You can only add on a new disability pass ride after you’ve used your pass on the ride you’ve selected, and there is no expiration time like there is with the fast passes. One tip I’d like to pass on is that when you get the pass (it’s good your entire trip, you don’t need to go back) you can ask them to book your first disability pass ride, which saves a bit of running around.
Always a silver lining if you look hard enough.
I am really proud that my son can handle so much change- a plane ride, a new bed to sleep in, tons of people (even on a traditionally not-so-busy week as the first week in November). I want anyone reading this to know that we have had many challenges with Justin in the past. There have been sleeping issues, aggression issues, eating issues, and toileting issues which combined kept us from taking him anywhere other than a beach vacation for a decade. I did try and prepare him before our first trip by showing him old Disney videos and telling him we were going there, and he seemed to get it.

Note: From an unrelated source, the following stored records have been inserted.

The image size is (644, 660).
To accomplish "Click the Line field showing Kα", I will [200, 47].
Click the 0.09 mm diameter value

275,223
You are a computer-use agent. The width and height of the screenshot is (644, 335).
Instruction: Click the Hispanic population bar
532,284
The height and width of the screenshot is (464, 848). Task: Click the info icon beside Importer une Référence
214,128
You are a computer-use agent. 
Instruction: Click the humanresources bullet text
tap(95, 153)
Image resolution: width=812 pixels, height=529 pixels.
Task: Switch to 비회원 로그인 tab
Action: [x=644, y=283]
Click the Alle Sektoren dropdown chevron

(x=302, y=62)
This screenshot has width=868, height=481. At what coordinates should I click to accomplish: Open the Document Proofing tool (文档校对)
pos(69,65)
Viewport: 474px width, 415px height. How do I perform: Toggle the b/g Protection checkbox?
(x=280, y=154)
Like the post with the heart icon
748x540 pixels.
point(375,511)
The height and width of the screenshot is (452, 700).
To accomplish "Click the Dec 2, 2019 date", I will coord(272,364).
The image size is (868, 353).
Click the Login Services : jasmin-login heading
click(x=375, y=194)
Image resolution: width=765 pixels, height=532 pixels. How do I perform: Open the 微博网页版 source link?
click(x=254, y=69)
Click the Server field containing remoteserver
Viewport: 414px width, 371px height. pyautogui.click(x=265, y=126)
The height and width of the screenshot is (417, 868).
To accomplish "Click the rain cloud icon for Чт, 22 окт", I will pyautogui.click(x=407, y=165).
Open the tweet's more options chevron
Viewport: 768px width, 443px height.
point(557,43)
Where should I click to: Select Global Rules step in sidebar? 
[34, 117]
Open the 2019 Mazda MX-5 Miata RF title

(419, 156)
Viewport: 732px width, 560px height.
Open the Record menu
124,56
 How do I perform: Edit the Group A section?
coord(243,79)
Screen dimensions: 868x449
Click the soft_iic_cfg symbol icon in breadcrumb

Despite being ill he was really excited our very first day there, and for subsequent trips I made a scrapbook so I could prepare him each time we were going again. If possible I would recommend having your child sleep at another person’s house prior to the trip just to “practice,” and if they have any dietary considerations, research the restaurant’s menus before you go. There are supposed to be gluten-free options at many of the dining establishments, and we never had a problem ordering food for him. Another recommendation is eat an early lunch or dinner, the crowds will be less and you won’t waste so much time eating.
After all, Disney is all about the rides, right?
I consider Disney a “working vacation,” but with some planning (we create a potential ride itinerary in advance) Disney is possible even with a severely autistic child. I will mention that I read recently that an autistic person is suing Disney over the new disability pass changes, and it will be interesting to see what happens with that. I personally know some families who have not taken their kids back there since the changes as they don’t believe they’ll be able to handle not automatically walking onto the ride, so I’m hopeful for them that at least some disable people will have access to the old disability pass.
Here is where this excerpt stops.